Scan the data below and state how many of its lines contain the word "agent", giving only the figure.

Stored data entries:
■ ■ ■ ■ ■ ■ ■

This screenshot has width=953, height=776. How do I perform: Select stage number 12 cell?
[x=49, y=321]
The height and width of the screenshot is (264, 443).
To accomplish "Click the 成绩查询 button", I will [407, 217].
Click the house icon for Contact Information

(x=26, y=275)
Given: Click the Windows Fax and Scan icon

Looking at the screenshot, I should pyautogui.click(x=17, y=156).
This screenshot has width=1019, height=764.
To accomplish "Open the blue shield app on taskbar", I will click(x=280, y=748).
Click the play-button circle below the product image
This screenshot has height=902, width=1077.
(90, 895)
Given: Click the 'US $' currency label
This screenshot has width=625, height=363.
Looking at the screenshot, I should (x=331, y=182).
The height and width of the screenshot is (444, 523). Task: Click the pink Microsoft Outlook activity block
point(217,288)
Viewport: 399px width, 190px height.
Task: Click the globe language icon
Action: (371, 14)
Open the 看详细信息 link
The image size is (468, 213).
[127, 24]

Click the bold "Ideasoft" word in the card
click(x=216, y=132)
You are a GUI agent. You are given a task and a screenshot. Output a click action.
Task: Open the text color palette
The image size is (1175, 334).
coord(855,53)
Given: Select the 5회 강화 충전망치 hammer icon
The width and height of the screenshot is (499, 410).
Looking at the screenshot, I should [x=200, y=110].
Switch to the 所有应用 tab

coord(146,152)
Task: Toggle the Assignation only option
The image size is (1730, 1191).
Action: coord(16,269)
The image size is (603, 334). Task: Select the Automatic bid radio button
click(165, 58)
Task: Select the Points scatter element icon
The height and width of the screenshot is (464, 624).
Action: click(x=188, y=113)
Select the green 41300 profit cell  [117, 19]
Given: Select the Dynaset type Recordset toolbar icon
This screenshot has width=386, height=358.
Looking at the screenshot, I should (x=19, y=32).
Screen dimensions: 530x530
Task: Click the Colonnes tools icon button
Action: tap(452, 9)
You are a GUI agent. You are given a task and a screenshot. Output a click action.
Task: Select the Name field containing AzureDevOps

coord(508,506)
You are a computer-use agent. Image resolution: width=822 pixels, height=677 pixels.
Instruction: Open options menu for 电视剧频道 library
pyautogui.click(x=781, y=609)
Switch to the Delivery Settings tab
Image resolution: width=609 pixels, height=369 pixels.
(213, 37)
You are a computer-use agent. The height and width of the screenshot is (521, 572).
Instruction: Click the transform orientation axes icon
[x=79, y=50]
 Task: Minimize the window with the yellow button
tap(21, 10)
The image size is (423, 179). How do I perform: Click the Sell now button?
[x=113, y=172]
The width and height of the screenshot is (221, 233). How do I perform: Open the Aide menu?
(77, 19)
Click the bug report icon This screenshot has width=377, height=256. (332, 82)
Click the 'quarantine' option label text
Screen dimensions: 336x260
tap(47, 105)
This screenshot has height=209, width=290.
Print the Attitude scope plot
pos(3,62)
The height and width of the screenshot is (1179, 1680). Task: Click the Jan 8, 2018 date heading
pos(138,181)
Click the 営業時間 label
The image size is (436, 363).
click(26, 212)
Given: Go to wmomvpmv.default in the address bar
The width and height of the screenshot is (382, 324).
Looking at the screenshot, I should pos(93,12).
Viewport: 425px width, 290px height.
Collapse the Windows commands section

■ ■ ■ ■ ■ ■ ■

Output for this exercise: 4